Imagine driving through a tunnel with your foot pressed down on the accelerator and no brakes: this will give you an idea of what it’s like to race in a bobsleigh. The world record speed in the sport is 95mph, set in 2009, and you can expect teams to approach 80mph at the Alpensia Sliding Centre in PyeongChang.
To excel at this sport you need the speed of a sprinter and strength of a weightlifter. After all, the aim is to move a sled weighing up to 500lbs from zero to fast as quickly as possible. Little wonder that so many sprinters have switched to the sport – the latest being American Ryan Bailey, who finished fifth in the 100m at London 2012.

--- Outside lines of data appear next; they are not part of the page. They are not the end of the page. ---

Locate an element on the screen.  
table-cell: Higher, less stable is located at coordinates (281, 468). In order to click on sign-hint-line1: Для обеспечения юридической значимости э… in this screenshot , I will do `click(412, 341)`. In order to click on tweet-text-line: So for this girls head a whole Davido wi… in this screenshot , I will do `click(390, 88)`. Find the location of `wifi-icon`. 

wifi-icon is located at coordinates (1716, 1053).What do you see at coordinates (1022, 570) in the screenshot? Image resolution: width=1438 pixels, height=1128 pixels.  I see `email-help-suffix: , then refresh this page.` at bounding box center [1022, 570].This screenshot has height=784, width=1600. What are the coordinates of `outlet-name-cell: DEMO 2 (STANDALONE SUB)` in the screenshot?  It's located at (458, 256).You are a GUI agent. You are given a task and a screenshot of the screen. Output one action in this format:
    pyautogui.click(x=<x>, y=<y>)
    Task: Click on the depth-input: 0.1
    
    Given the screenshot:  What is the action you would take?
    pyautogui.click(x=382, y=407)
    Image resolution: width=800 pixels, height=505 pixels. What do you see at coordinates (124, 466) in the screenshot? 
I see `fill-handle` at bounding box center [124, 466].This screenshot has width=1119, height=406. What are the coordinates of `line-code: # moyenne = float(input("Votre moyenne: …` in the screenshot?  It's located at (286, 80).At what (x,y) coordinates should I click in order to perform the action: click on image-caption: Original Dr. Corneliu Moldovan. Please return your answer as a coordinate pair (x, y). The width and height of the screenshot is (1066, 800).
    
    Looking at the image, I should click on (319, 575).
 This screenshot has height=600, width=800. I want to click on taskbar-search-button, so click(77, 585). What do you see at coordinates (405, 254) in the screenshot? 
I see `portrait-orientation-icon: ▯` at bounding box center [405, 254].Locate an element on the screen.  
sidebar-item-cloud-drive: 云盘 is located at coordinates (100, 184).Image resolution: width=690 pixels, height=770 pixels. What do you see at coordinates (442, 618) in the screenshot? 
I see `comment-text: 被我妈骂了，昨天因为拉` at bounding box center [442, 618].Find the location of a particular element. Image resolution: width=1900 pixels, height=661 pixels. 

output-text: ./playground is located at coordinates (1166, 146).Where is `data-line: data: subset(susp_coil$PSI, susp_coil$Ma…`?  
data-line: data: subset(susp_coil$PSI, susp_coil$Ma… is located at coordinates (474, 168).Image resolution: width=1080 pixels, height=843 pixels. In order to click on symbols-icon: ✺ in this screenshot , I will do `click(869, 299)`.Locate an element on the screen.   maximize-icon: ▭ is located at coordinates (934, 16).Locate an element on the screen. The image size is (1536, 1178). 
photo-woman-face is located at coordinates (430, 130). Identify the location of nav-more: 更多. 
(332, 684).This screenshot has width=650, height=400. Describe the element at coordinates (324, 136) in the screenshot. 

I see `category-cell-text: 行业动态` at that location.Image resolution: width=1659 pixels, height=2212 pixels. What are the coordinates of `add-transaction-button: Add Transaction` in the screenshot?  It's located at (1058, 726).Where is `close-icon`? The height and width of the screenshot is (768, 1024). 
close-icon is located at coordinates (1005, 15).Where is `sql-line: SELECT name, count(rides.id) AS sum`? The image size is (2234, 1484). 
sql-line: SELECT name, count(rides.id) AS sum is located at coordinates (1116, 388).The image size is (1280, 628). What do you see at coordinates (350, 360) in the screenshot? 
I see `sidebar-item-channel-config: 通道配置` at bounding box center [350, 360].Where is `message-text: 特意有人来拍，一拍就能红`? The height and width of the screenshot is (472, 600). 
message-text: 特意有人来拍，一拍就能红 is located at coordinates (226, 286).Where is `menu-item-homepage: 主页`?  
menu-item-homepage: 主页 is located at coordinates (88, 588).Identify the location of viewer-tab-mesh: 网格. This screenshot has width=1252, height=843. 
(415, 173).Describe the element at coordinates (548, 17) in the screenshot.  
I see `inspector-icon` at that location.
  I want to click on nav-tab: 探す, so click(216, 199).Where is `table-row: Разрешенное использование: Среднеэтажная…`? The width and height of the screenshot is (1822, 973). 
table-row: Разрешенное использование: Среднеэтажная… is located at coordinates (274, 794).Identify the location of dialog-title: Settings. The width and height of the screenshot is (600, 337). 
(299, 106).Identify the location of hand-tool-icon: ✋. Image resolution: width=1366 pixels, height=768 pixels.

The two-man event represents one of South Korea’s best chances of gold in PyeongChang. Driver Won Yun-jong and his brakeman, Seo Young-woo, won the country’s first overall World Cup title in Koenigsee, Germany, last year.
— PyeongChang 2018 (@pyeongchang2018) March 13, 2017
New Cool Runnings
Seun Adigun, Ngozi Onwumere and Akuoma Omeoga are bidding to become the first African bobsleigh team to compete at a Olympic Winter Games – quite an accolade. They are all Nigerian sprinters based in the US. Comparisons with a certain Disney film about the Jamaica’s 1988 four-man team are inevitable. Cool Runnings was hugely popular. Can these three women compete at the top level?